Saxe-Weimar-Eisenacher Royal (1878–1900)

Prince Bernhard of Saxe-Weimar-Eisenach (Bernhard Carl Alexander Hermann Heinrich Wilhelm Oscar Friedrich Franz Peter; 18 April 1878 - 1 October 1900) was a member of the Grand Ducal House of Saxe-Weimar-Eisenach and a Lieutenant in the Prussian Army. He bore the titles "Prince of Saxe-Weimar-Eisenach, Duke of Saxony" with the style "Highness".

==Birth and family==
Prince Bernhard was born in Weimar the second son of Charles Augustus, Hereditary Grand Duke of Saxe-Weimar-Eisenach and his wife Princess Pauline of Saxe-Weimar-Eisenach. He was the younger brother of the last Grand Duke of Saxe-Weimar-Eisenach, William Ernest. His grandparents on his father's side were the reigning Grand Duke Charles Alexander and his wife Princess Sophie of the Netherlands, through whom he was in the line of succession to the Dutch throne.

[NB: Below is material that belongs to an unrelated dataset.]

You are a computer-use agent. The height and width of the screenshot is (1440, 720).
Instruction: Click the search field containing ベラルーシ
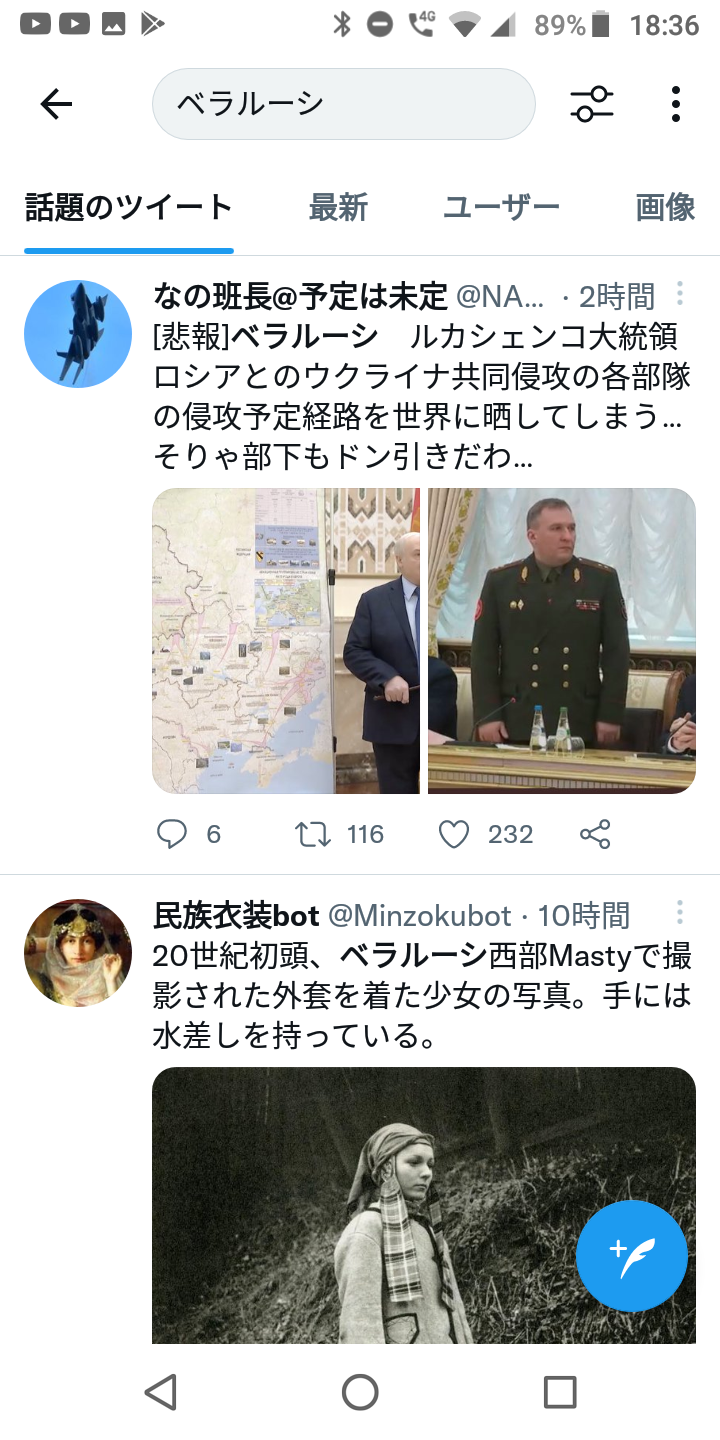click(344, 104)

==Suitor to Dutch Queen Wilhelmina==
Closely related to the Dutch Royal Family from a young age Prince Bernhard was seen as the ideal husband to the young Queen Wilhelmina of the Netherlands and was brought up to look upon himself as her future consort, with her mother Queen Emma a proponent of the match. Although an engagement was reported to be close on numerous occasions the young Queen was not a fan of the match describing her cousin Prince Bernhard as "not handsome" and "not sensible".

When Queen Wilhelmina did not return Prince Bernhard's affection he was reported to have become depressed, dying at the age of 22 in Weimar. His sudden death was reported to be the result of tuberculosis although there were rumors he may have committed suicide. Shortly after his death Queen Wilhelmina's engagement was announced to Duke Henry of Mecklenburg-Schwerin.